Nach Auffassung des Senats verletzt die Rückzahlung des Darlehens an Herrn H. Y. aus dem vorhandenen Vermögen der Antragsteller
ohne Hinzutreten weiterer subjektiver Tatbestände, nicht den Selbsthilfegrundsatz. Die Rechtsfolge des Ausschlusses eines
Anspruchs auf Sozialhilfe trifft hier nicht ein. Die gegenteilige Auffassung wird wohl in der Literatur teilweise bejaht (vgl.
z.B. Wahrendorf in Grube/Wahrendorf, SGB XII, Kommentar, 2. Auflage, § 2, Rz.: 12 m.w.N.).

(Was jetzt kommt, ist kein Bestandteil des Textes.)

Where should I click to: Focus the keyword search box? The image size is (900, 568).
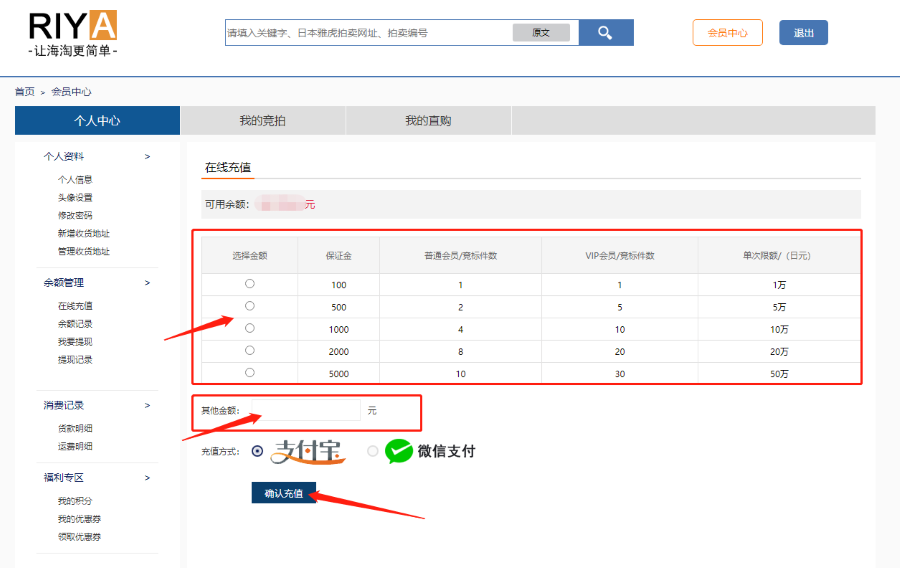click(x=368, y=33)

So soll ein Leistungsberechtigter
der dem Selbsthilfegebot zuwider handelt, indem er Schulden begleicht, seinen Anspruch auf Sozialhilfe verlieren (vgl. Dauber
in Mergler/Zink, SGB XII, neunte Auflage, Stand August 2007, § 2, Rz.: 9 m.w.N.). Der Gesetzgeber lässt jedoch eine Durchbrechung
des Grundsatzes der Faktizität nur ausnahmsweise unter sehr engen subjektiven Voraussetzungen zu. So fordert beispielsweise
§ 26 Abs. 1 SGB XII bei einer Beschränkung der Hilfe zum Lebensunterhalt auf das zum Lebensunterhalt unerlässliche eine "Absicht,
die Voraussetzungen für die Gewährung oder Erhöhung der Leistungen herbeizuführen", bzw. die §§ 41 Abs. 3, 103 SGB XII vorsätzliches
oder grobfahrlässiges Verhalten. Nach Auffassung des Senats lässt sich im vorliegenden Fall der Grundsatz der Faktizität nicht
durch eine bloße Berufung auf das Selbsthilfegebot in § 2 SGB XII durchbrechen. Die gegenteilige Auffassung (vgl. Wahrendorf,
aaO.) verkennt den strengen Ausnahmecharakter der Vorschriften in §§ 26, 4 Abs. 3 und 103 SGB XII. So wird zu Recht gefordert,
dass der Hilfesuchende hätte wissen müssen, dass er vorhandenes Einkommen und Vermögen vorrangig zur Bedarfsdeckung des eigenen
Lebensunterhaltes und nicht zur Begleichung von Schulden zu verwenden hat (vgl. Dauber, aaO.).
Das SG wird daher im Rahmen des Klageverfahrens auch den subjektiven Tatbestand der möglichen Anschlusstatbestände (§§ 26, 41 Abs.
3 SGB XII) prüfen müssen. Dabei wird besonders zu klären sein, ob die Kläger aus dem Hinweis der Beklagten im Bescheid vom
26.11.2004 zu einer "sparsamen Lebensführung" erkennen konnten, dass die vorhandenen Geldmittel nicht für eine Schuldentilgung
verwendet werden dürfen. Weiter ist es nicht ohne Interesse, aus welchen Gründen der Kläger am 06. und 14.01.2004 Geldmittel
von Herrn Y. erhalten hat (zur Bedarfsdeckung?) bzw. ob er gezwungen war, - sofern es sich um ein Darlehen gehandelt hat -
dieses am 16.03.2005 zurückzuzahlen.
Bei § 26 Abs. 1 S. 1 SGB XII kommt noch hinzu, das als Rechtsfolge um die Einschränkung auf das Unerlässliche vorgesehen ist.
Da die wirtschaftlichen Voraussetzungen für die Gewährung von Prozesskostenhilfe (PKH) vorliegen und der Kläger im Sinne der
insoweit maßgeblichen Vorschriften über die PKH (§§ 73a
SGG, 115 ff.
ZPO) bedürftig ist, war der Beschluss des SG auf die Beschwerde der Klägerin hin aufzuheben und PKH ohne Ratenzahlung zu bewilligen.